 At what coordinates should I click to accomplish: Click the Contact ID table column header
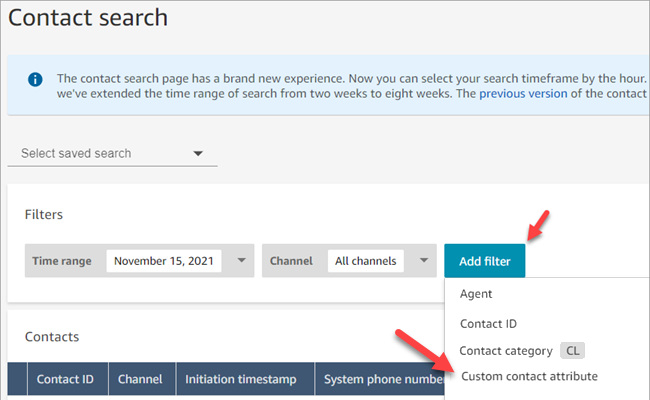tap(65, 380)
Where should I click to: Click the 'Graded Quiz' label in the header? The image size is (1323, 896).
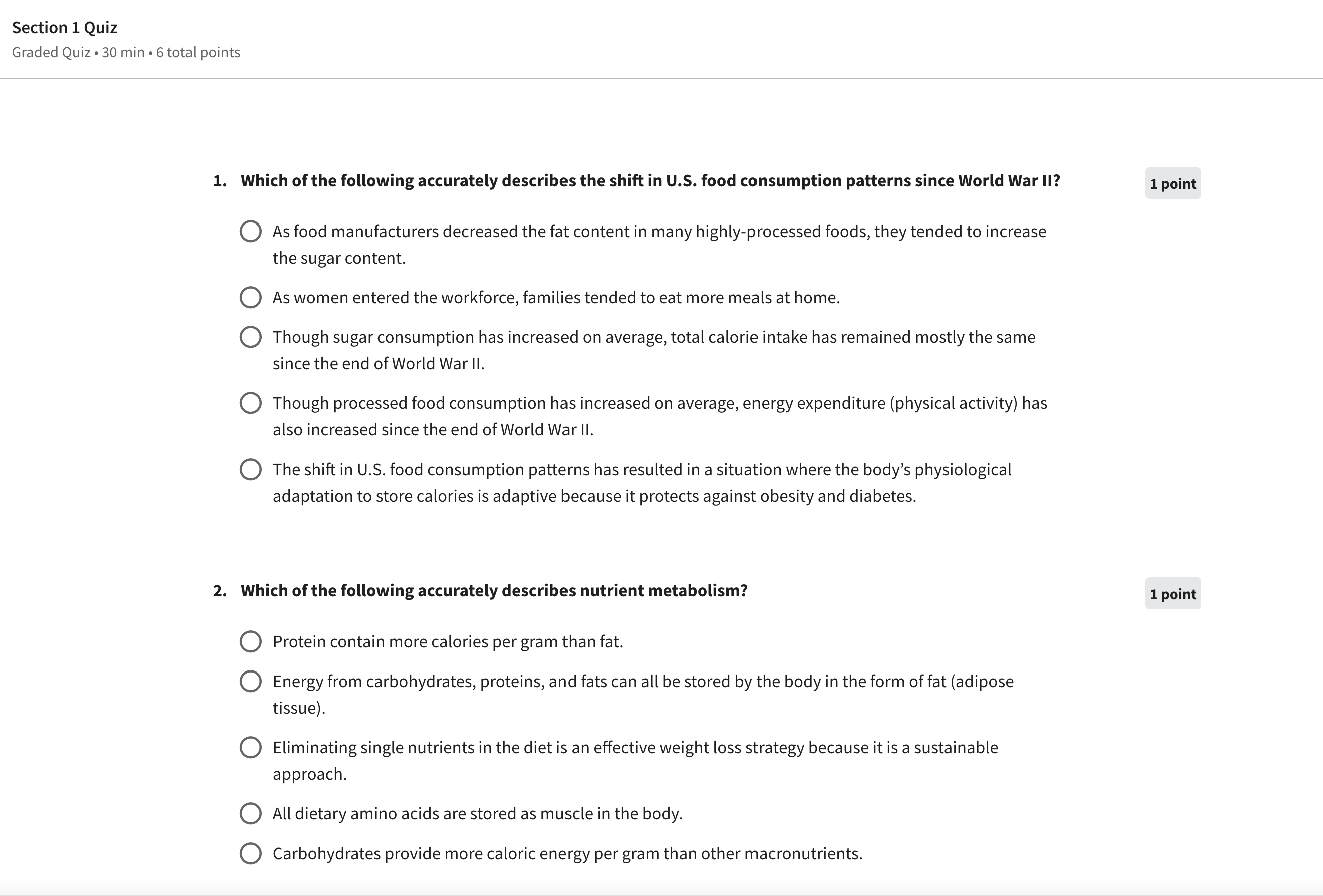coord(51,52)
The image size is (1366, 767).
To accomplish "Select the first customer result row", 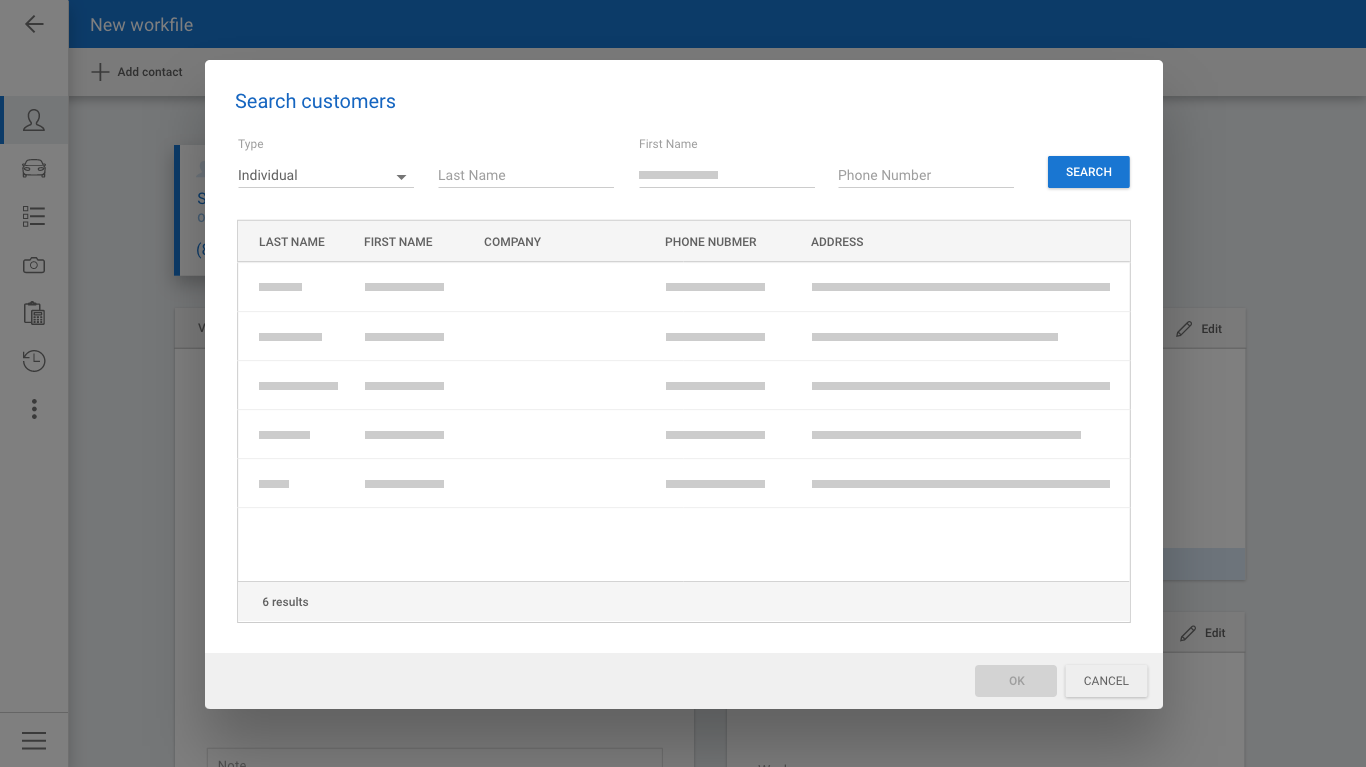I will click(683, 287).
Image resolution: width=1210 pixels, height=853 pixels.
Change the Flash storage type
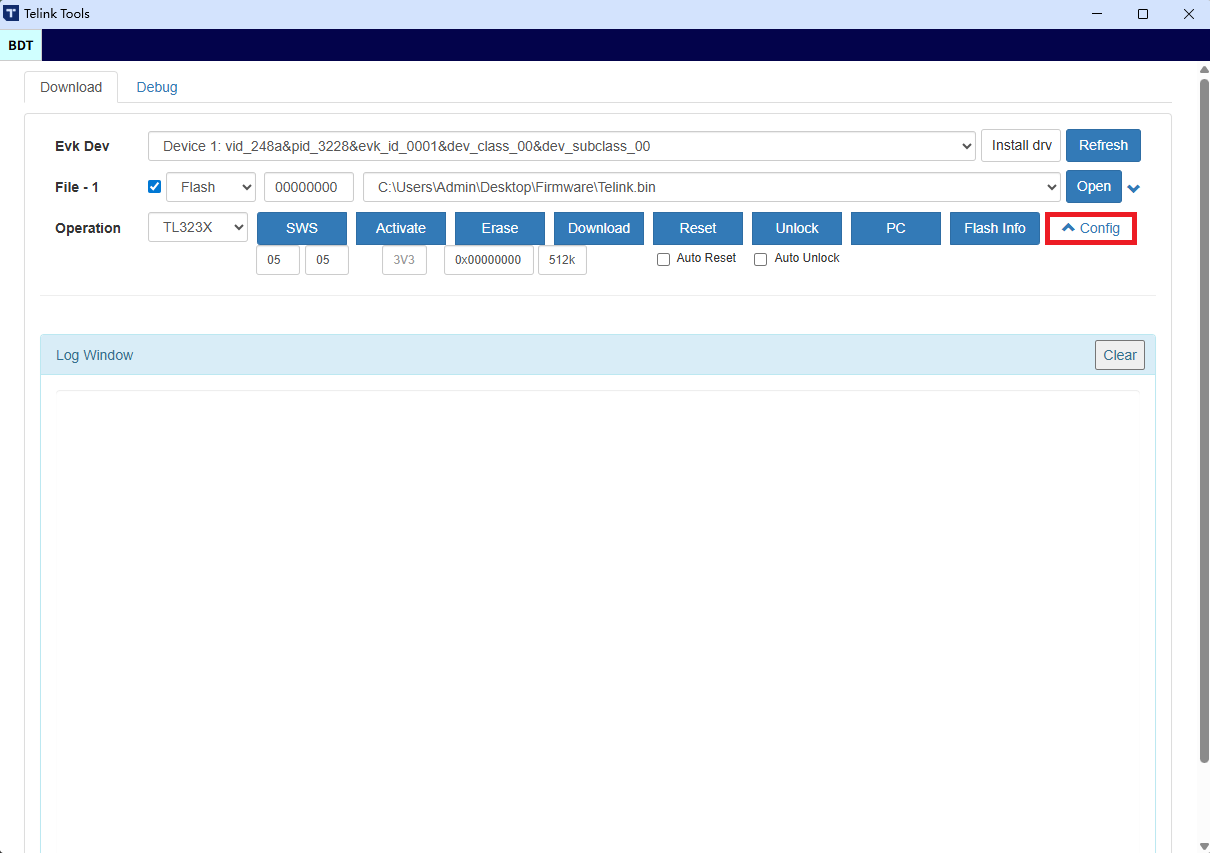pyautogui.click(x=210, y=186)
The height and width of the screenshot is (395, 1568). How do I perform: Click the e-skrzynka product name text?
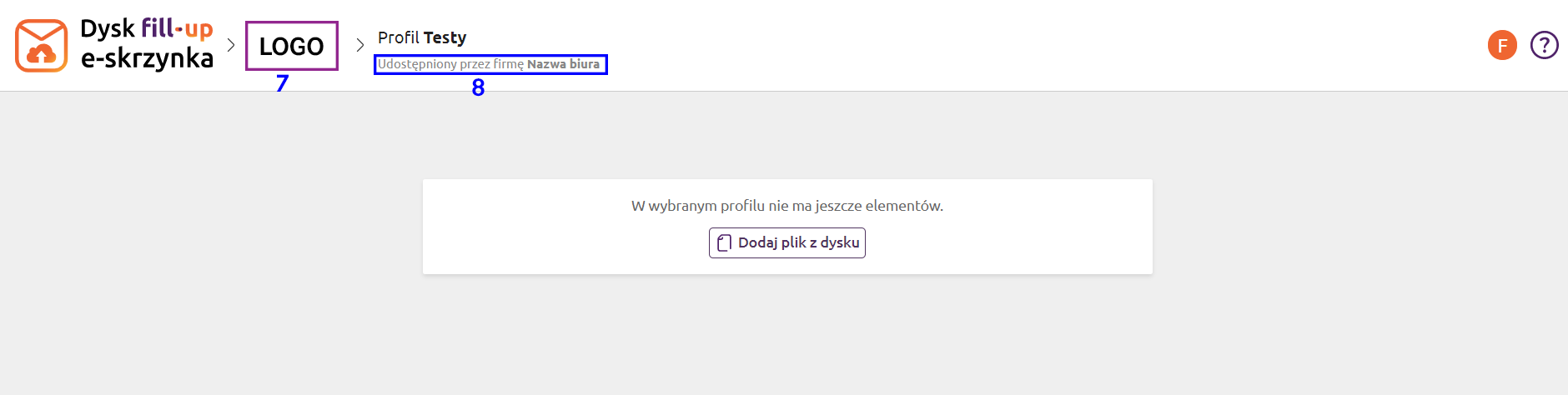coord(147,58)
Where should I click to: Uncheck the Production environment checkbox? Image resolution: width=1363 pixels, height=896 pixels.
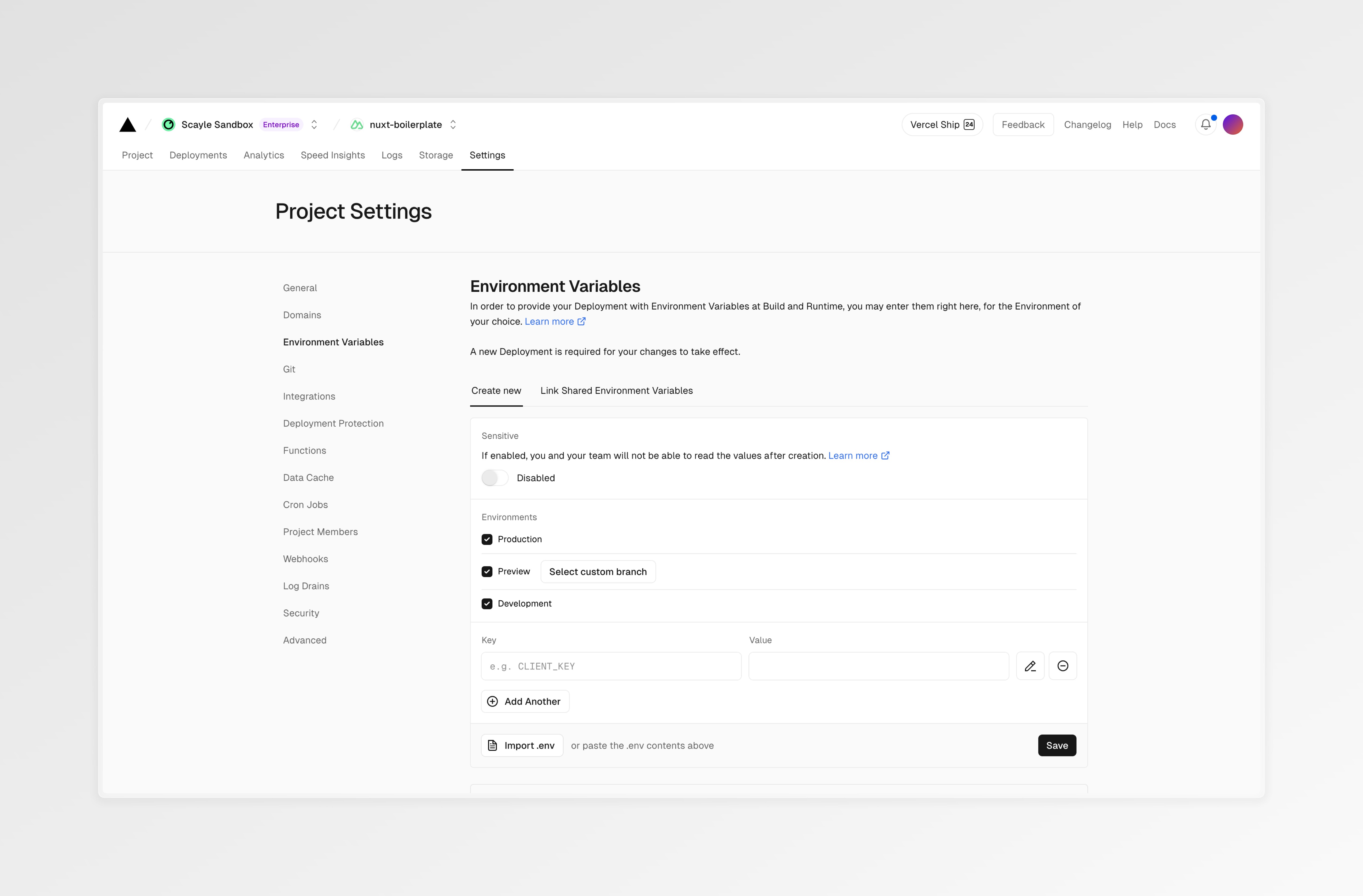pos(487,539)
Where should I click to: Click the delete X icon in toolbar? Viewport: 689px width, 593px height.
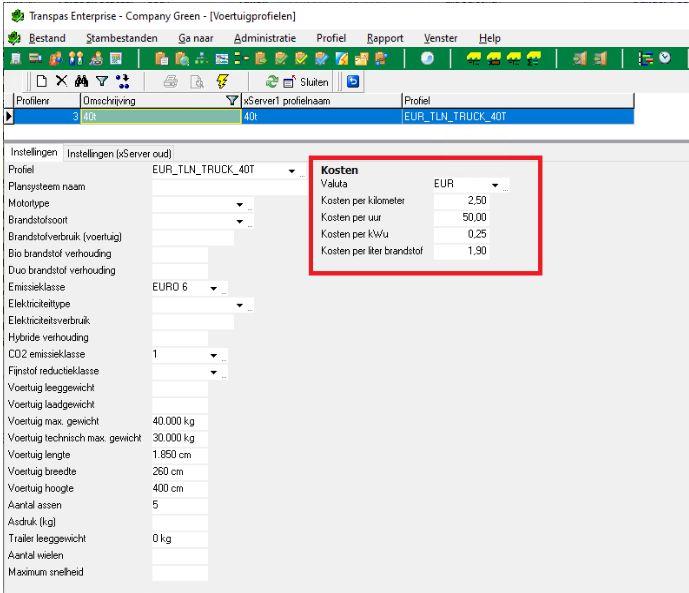[62, 82]
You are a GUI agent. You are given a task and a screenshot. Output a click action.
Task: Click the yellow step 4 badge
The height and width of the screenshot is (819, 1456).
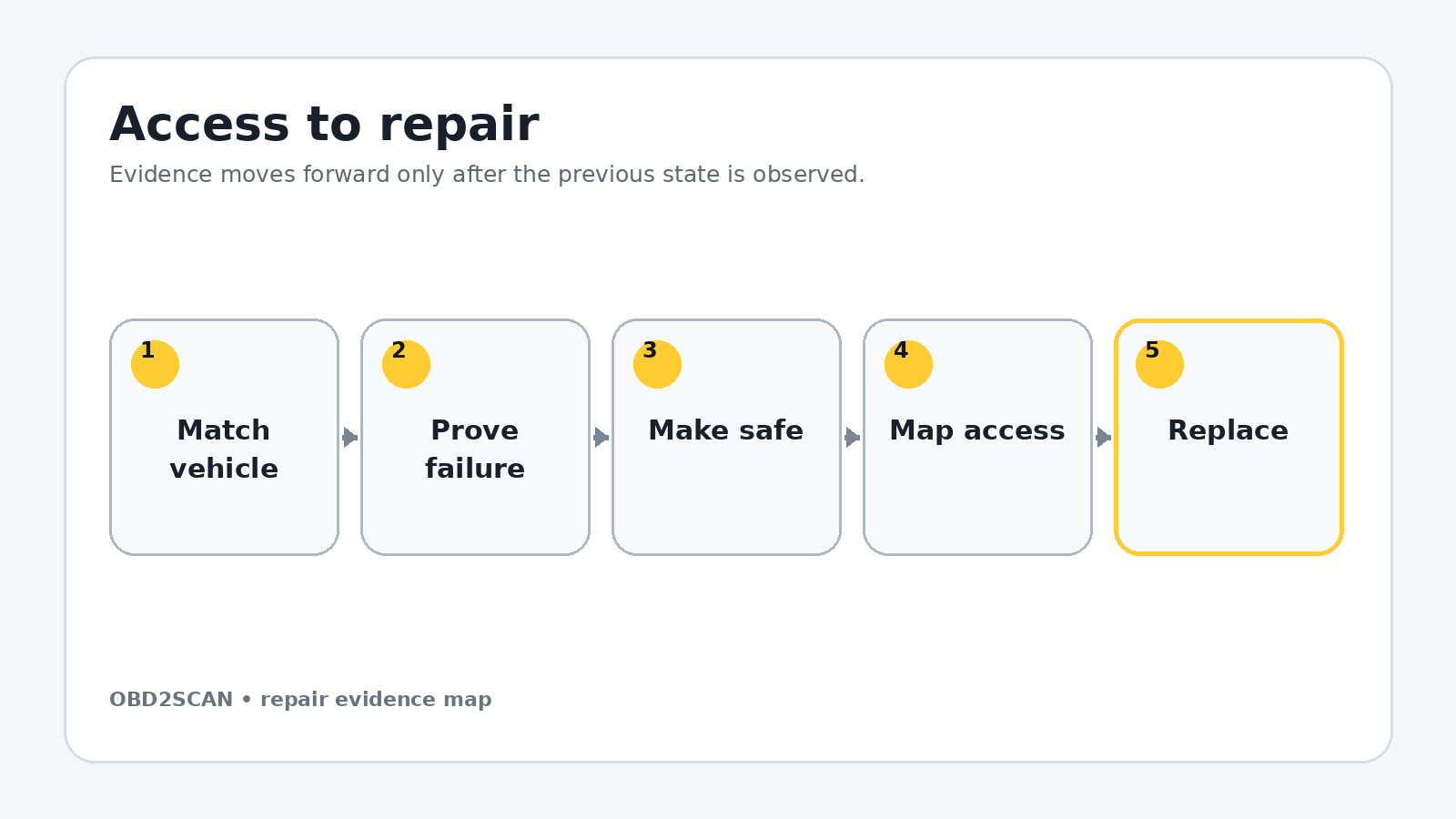(x=908, y=364)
·····
Given request »
Identify every line in the items above that contains the word "Where", and copy each such line in full.

Solution »
Where should I click to: Click the 'Graded Quiz' label in the header? The image size is (1323, 896).
Where should I click to: Uncheck the Production environment checkbox? Image resolution: width=1363 pixels, height=896 pixels.
Where should I click to: Click the delete X icon in toolbar? Viewport: 689px width, 593px height.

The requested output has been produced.